Et c'est le grand roi Salomon qui parle ! Celui que beaucoup ont envié. Finalement, insinue Qohéleth, il n'y avait pas de quoi : « Moi, je déteste tout le travail que j'ai fait sous le soleil et que j'abandonnerai à l'homme qui me succédera. Qui sait s'il sera sage ou insensé ? » (Qo 2, 18-19). Lorsque Qohéleth médite ainsi sur l'histoire de Salomon, il sait trop bien qu'effectivement, Roboam, le fils de Salomon, et son successeur sur le trône de Jérusalem, manqua terriblement de sagesse. Et c'est de là que vint le schisme qui devait diviser à tout jamais le royaume de David.

C'est à la lumière de cette expérience que Qohéleth regarde la vie sur cette terre : « Tout n'est que vanité ». Plusieurs psaumes disaient d'ailleurs des choses semblables : « L'homme, ses jours sont comme l'herbe, il fleurit comme la fleur des champs : que le vent passe, elle n'est plus, et la place où elle était l'a oubliée. » (Ps 103, 15-16). Devant cet apparent pessimisme, on peut se demander, et on ne serait pas les premiers, pourquoi Qohéleth a été retenu dans le canon des Ecritures ? En réalité, il y a, sous cette apparente désespérance, un véritable langage de foi : Dieu est notre Créateur, lui seul connaît tous les mystères ; toute recherche de bonheur en dehors de Lui est vaine ; lui seul détient les clés de la vraie sagesse et, en définitive, même si nous ne comprenons pas les mystères de l'existence, nous savons que tout est don de Dieu. A travers le pessimisme apparent de Qohéleth, apparaissent donc des rais de lumière : la foi en Dieu est sous-jacente, l'horizon n'est pas bouché. Et la seule vraie valeur au monde, celle qui ne décevra pas, c'est la foi, justement, ou la Sagesse, qui est abandon dans les mains de Dieu : « Les justes, les sages et leurs travaux sont dans les mains de Dieu. » (Qo 9, 1). « Dieu donne à l'homme qui lui plaît sagesse, science et joie. » (Qo 2, 26). Et, bien sûr, la morale de l'histoire, c'est qu'il faut pratiquer les commandements de Dieu, c'est le seul chemin du bonheur : « Celui qui observe le commandement ne connaîtra rien de mauvais. » (Qo 8, 5).

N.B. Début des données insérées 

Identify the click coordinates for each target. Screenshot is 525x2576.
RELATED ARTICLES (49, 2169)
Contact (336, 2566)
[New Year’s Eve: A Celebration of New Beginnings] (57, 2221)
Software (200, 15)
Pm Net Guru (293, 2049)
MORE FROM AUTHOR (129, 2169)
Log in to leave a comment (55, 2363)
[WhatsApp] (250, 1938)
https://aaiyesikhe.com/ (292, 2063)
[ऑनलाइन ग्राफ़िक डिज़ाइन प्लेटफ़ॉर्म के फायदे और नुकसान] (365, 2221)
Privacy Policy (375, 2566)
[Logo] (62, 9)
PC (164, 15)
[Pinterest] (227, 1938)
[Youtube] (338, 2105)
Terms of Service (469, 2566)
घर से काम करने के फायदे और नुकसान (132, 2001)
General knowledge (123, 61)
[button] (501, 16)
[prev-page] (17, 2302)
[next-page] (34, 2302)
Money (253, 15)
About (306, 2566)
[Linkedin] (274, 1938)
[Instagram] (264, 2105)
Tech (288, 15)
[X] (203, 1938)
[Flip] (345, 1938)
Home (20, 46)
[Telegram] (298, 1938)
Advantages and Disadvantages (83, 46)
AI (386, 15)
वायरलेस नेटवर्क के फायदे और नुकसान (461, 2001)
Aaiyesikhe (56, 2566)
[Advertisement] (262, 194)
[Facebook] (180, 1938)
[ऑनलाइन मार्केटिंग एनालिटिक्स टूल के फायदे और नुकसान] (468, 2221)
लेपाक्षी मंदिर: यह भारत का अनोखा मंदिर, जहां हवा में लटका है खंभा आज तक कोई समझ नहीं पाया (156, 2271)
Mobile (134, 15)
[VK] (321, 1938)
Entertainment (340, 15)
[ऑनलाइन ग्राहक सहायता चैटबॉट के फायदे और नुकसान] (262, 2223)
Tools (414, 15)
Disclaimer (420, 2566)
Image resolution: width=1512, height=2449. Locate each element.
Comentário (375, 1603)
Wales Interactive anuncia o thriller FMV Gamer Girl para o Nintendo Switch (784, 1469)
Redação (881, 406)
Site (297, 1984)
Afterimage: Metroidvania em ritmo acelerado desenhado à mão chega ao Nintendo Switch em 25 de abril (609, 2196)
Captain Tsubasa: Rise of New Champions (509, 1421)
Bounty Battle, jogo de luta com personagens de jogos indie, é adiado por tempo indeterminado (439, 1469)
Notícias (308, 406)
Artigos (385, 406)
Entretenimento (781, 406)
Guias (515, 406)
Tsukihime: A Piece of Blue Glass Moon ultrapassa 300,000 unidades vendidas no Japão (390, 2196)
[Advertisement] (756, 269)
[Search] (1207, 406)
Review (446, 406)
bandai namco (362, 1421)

Pour finir, le fin mot de la sagesse, la vraie, celle que Dieu seul peut donner, c'est l'humilité : celle qui consiste à vivre tout simplement notre vie, telle qu'elle est, toute petite en définitive, comme un cadeau de Dieu : « Tout homme qui mange et boit et goûte au bonheur en tout son travail, c'est là un don de Dieu. » (Qo 3, 13). Au fond, en se mettant à la place de Salomon, supposé faire le bilan de sa vie, c'est Qohéleth lui-même qui va jusqu'au bout de la Sagesse, là où Salomon lui-même aurait dû aller.

PSAUME 89 ( 90 )

3 Tu fais retourner l'homme à la poussière ;
tu as dit : retournez, fils d'Adam !
4 A tes yeux, mille ans sont comme hier,
c'est un jour qui s'en va, une heure dans la nuit.

5 Tu les balaies : ce n'est qu'un songe ;
dès le matin, c'est une herbe changeante,
6 qui fleurit le matin, et qui change,
mais le soir, se fane et se dessèche.

12 Apprends-nous la vraie mesure de nos jours :
que nos coeurs pénètrent la sagesse.
13 Reviens, Seigneur, pourquoi tarder ?
Ravise-toi par égard pour tes serviteurs.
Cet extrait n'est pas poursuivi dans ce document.